大孔树脂纯化淫羊藿中朝藿定与淫羊藿苷工艺研究

目的考察大孔树脂纯化淫羊藿中朝藿定与淫羊藿苷的最佳工艺条件,并且对最佳工艺富集部位进行初步表征。方法以朝藿定A1、A、B、C及淫羊藿苷为检测指标,采用静态吸附实验对5种大孔树脂进行筛选,通过动态吸附实验考察上柱液质量浓度、最大上样量、上样体积流量、水洗体积、除杂乙醇及洗脱乙醇体积分数、除杂乙醇及洗脱乙醇体积、径高比来优选最佳工艺条件,最后以UPLC-Q-TOF/MS、HPLC、紫外分光光度法对最佳工艺富集部位进行表征。结果确定最佳大孔树脂型号为AB-8,柱径高比为1∶7,以生药0.5 g/mL的淫羊藿上柱液上样6 BV,以6 BV/h的体积流量进行动态吸附,以5 BV水和5 BV 20%乙醇除杂,以6 BV 50%乙醇洗脱,除杂及洗脱体积流量均为6 BV/h。纯化后总黄酮质量分数为63.29%,朝藿定A1、A、B、C及淫羊藿苷总量为40.48%,朝藿定A1、A、B、C及淫羊藿苷质量分数分别为1.63%、2.52%、16.36%、5.51%、14.46%。结论经验证实验,AB-8型大孔树脂纯化淫羊藿中朝藿定与淫羊藿苷的工艺稳定、合理、可行。经化学表征,富集部位主要为黄酮类成分,且黄酮类成分中以朝藿定与淫羊藿苷为主,表明最佳纯化工艺可以用于此类成分的纯化富集。

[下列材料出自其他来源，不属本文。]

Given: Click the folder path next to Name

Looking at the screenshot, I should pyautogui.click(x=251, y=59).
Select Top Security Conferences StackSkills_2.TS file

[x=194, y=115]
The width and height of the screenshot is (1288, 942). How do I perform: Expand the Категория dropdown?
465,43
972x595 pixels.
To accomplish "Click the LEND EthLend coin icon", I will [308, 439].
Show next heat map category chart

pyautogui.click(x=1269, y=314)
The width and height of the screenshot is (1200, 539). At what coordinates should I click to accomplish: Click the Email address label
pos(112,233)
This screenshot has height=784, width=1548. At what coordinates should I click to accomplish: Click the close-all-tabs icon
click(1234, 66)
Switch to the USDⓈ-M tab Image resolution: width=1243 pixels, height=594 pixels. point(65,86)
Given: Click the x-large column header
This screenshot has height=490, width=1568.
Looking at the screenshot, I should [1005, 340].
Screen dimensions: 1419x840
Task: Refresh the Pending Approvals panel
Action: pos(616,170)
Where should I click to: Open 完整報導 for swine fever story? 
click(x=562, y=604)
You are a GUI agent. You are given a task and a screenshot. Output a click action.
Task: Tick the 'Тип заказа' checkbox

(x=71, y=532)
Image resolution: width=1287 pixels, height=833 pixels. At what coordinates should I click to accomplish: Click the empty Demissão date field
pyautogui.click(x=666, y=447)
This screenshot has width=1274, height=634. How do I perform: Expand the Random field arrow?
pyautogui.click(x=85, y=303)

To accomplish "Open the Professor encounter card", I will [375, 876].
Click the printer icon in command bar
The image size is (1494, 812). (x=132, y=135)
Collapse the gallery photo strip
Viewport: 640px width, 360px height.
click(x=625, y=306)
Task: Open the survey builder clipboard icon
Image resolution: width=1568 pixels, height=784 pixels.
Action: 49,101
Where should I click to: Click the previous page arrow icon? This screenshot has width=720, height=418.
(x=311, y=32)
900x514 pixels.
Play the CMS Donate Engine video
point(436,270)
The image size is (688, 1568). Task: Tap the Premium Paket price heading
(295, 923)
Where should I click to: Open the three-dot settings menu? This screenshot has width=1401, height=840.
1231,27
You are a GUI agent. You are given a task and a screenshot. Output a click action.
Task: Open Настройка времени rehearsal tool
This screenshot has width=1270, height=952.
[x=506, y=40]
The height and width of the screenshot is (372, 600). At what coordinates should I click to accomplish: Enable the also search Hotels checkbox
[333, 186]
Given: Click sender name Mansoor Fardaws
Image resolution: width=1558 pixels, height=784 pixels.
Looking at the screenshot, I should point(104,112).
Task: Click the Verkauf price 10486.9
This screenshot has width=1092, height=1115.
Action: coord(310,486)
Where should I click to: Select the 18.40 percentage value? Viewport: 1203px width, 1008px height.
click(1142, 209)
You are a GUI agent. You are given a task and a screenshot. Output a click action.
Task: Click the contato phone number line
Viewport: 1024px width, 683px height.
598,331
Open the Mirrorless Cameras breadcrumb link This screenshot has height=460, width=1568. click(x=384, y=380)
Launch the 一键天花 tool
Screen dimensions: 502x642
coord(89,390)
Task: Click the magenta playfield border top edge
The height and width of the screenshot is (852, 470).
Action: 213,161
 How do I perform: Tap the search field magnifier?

Purification process of epimedin and icariin from Epimedii Folium by macroporous resin

Objective To investigate the best technological conditions for the purification of epimedin and icariin from Epimedii Folium by macroporous resin, and preliminarily characterize the purification fraction of the best technological conditions. Methods Five kinds of macroporous resins were screened by static adsorption experiment with the content of epimedin A1, epimedin A, epimedin B, epimedin C and icariin as indexes. The best purification conditions were optimized by the concentration of upper column solution, the maximum sample volume, the upper column flow rate, the volume of water washing, the concentration of removing impurity ethanol and elution ethanol, the volume of removing impurity ethanol and elution ethanol, the column diameter-height ratio through dynamic adsorption experiment. Finally, UPLC-Q-TOF/MS, HPLC and ultraviolet spectrophotometry were used to characterize the purification fraction of the best technological conditions. Results The best macroporous resin was AB-8, column diameter-height ratio was 1:7, 6 BV of upper column solution (crude drug 0.5 g/mL) was used for dynamic adsorption at a flow rate of 6 BV/h, 5 BV of water and 5 BV of 20% ethanol were used for impurity removal, and 6 BV of 50% ethanol was used for elution. The flow rate of impurity removal and elution was 6 BV/h. After purification, the total flavonoids content was 63.29%, the total content of epimedin A1, A, B, C and icariin was 40.48%, the content of epimedin A1, epimedin A, epimedin B, epimedin C and icariin was 1.63%, 2.52%, 16.36%, 5.51% and 14.46%, respectively. Conclusion The purification process of epimedin and icariin from Epimedii Folium by AB-8 macroporous resin is stable, reasonable and feasible. The chemical characterization indicated that the purification fraction was mainly flavonoids, mainly consisting of epimedin and icariin. The optimized purification process can be used for the purification and enrichment of such ingredients.